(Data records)
▼▼▼

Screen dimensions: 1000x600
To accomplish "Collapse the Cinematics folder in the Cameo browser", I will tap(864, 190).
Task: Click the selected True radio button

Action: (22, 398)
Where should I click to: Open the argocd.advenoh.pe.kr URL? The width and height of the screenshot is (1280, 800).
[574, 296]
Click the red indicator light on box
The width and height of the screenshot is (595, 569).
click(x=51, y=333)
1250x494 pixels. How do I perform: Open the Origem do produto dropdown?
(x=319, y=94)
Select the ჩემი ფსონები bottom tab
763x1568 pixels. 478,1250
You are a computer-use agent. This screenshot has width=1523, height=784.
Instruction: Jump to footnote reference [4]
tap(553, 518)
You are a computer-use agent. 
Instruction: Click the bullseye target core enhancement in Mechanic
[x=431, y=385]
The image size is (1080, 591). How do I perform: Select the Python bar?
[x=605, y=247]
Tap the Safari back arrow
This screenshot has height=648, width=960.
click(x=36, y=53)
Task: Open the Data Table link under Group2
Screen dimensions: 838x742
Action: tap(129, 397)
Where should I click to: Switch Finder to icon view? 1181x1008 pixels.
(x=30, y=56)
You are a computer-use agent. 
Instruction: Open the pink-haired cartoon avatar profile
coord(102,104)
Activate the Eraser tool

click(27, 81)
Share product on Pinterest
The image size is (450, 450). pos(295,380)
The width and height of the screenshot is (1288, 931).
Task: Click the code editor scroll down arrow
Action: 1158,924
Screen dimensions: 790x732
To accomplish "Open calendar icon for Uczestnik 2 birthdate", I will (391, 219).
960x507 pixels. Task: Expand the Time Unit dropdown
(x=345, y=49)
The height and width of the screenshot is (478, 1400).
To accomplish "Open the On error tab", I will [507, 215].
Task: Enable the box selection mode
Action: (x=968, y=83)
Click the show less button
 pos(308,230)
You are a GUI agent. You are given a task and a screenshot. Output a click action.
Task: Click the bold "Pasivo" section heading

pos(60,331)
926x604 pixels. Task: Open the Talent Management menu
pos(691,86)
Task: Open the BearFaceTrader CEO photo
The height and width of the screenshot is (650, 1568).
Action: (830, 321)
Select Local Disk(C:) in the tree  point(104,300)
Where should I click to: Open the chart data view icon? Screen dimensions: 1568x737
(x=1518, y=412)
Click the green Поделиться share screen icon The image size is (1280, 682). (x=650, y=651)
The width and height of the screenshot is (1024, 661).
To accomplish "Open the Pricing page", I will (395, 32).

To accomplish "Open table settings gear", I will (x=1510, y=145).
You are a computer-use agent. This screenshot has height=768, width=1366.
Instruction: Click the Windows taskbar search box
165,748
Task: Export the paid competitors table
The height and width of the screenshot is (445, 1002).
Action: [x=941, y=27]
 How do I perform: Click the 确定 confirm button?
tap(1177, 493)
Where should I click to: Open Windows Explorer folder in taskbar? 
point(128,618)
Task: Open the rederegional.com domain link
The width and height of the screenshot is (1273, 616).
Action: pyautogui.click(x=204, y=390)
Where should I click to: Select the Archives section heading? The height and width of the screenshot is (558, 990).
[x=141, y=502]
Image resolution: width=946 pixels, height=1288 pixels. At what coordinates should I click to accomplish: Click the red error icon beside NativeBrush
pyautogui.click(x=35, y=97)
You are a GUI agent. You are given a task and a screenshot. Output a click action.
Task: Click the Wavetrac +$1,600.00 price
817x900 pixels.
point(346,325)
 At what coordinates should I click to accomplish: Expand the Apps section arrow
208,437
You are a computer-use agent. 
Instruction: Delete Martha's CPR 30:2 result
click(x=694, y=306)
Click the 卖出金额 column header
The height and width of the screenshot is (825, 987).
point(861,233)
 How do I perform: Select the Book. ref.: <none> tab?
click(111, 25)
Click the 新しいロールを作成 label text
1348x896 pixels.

▲▲▲

What you have to do
When you reach the line holding "Task: Open the Data Table link under Group2" in the records above, begin reproducing exactly, stop after the line holding "Task: Export the paid competitors table", and output nothing else.

Solution for this problem
Task: Open the Data Table link under Group2
Screen dimensions: 838x742
Action: tap(129, 397)
Where should I click to: Switch Finder to icon view? 1181x1008 pixels.
(x=30, y=56)
You are a computer-use agent. 
Instruction: Open the pink-haired cartoon avatar profile
coord(102,104)
Activate the Eraser tool

click(27, 81)
Share product on Pinterest
The image size is (450, 450). pos(295,380)
The width and height of the screenshot is (1288, 931).
Task: Click the code editor scroll down arrow
Action: 1158,924
Screen dimensions: 790x732
To accomplish "Open calendar icon for Uczestnik 2 birthdate", I will (391, 219).
960x507 pixels. Task: Expand the Time Unit dropdown
(x=345, y=49)
The height and width of the screenshot is (478, 1400).
To accomplish "Open the On error tab", I will [507, 215].
Task: Enable the box selection mode
Action: (x=968, y=83)
Click the show less button
 pos(308,230)
You are a GUI agent. You are given a task and a screenshot. Output a click action.
Task: Click the bold "Pasivo" section heading

pos(60,331)
926x604 pixels. Task: Open the Talent Management menu
pos(691,86)
Task: Open the BearFaceTrader CEO photo
The height and width of the screenshot is (650, 1568).
Action: (830, 321)
Select Local Disk(C:) in the tree  point(104,300)
Where should I click to: Open the chart data view icon? Screen dimensions: 1568x737
(x=1518, y=412)
Click the green Поделиться share screen icon The image size is (1280, 682). (x=650, y=651)
The width and height of the screenshot is (1024, 661).
To accomplish "Open the Pricing page", I will (395, 32).

To accomplish "Open table settings gear", I will (x=1510, y=145).
You are a computer-use agent. This screenshot has height=768, width=1366.
Instruction: Click the Windows taskbar search box
165,748
Task: Export the paid competitors table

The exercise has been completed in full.